Comorbidity was quantified using the Charlson Index which assigns weights to different diseases.
Functional capacity was measured using the 6-min walking test (6MWT) in which, when instructed “walk as far as possible for 6 min”, the patient walked up and down a 30-m corridor (which was marked on the ground every two metres) as far as possible over 6 min. The total distance covered (in metres) was recorded.
The result variables were registered during two periods, the first one covered the 12 months prior to the intervention (Period 1) and the second one recorded the 12 months following the start of the intervention (Period 2). Healthcare resource consumption and costs were measured for several variables: the number of episodes and total amount in euros spent on laboratory tests, radiology tests, hospital pharmacy and medical assistance as Outpatient visits, Emergency healthcare provision, and Hospitalization. To measure consumption, the number of episodes was quantified. To measure costs, micro-costing analysis was used to estimate, in detail, the amount of each resource component used. The information used in this study was derived from different databases linked to each patient’s electronic medical record, as well as from the business resource planning software used for financial management by the healthcare department.
In order to obtain the cost of each of the activities, the information was structured into an in-house cost allocation model based on the ABC (activity-based costing) analytical accounting standard. Briefly, this method divides the production of an organisation into core activities, defines the costs for these activities, and assigns these costs to all the products and services according to the actual consumption of each activity [28, 29]. In this case, the fixed and variable costs considered in this study included supply (medical supplies, pharmacy, energy, etc.), human resources (healthcare and support staff), and financial costs (interests, commissions, and other costs).
The sample size calculation was performed using the main cross-over clinical trial data and was based on detecting changes in physical function as measured by the gait speed test.
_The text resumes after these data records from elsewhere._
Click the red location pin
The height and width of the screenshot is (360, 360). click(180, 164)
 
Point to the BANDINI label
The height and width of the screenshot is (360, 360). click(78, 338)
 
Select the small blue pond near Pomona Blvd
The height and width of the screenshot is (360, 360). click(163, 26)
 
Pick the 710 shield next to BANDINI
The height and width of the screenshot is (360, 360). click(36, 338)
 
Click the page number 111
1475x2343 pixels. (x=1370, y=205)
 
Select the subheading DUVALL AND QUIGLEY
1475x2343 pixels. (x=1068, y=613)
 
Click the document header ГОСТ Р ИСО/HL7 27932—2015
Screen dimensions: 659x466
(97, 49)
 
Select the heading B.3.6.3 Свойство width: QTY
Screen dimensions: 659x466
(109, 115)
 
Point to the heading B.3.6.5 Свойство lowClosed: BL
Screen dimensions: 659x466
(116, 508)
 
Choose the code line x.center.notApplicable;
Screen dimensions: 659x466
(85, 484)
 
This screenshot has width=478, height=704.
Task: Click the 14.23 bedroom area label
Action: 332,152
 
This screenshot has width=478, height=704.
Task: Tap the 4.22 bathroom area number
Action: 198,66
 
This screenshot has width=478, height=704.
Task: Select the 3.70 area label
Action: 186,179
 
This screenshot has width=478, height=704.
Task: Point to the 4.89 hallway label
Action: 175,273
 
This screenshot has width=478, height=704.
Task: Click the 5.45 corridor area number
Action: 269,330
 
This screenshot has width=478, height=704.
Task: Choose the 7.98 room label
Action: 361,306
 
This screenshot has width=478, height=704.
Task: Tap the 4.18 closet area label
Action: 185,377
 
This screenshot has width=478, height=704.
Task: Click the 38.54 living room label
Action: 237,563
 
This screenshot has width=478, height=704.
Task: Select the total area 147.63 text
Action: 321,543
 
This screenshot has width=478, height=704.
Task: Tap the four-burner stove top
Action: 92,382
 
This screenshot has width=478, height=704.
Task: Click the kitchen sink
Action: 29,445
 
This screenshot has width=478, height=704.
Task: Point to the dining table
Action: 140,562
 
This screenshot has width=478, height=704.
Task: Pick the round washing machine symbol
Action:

Thus, we used G*Power software to calculate that a minimum of 16 participants would be required to detect an effect size of 0.459 via ANOVA repeated measures with ‘within-between’ interactions.
Continuous variables were presented as the mean and standard deviation and categorical variables were shown as the relative and absolute frequencies.
Several linear mixed models, one per dependent variable, were adjusted in order to assess the differences between the two periods of time in terms of healthcare costs (in euros) and medical assistance.
All the models also included age, gender, comorbidity, functional capacity, and adherence as covariates (fixed effects) and no interactions were included in the models. To account for the non-independence of observations in the case of repeated measures per patient (variables measured for the same patient in two different periods of time), a random intercept was added to the linear models with the patient used as a random factor. All the statistical analyses were performed with R software (version 3.4.1) mainly by using the lme4 package (version 1.1–17).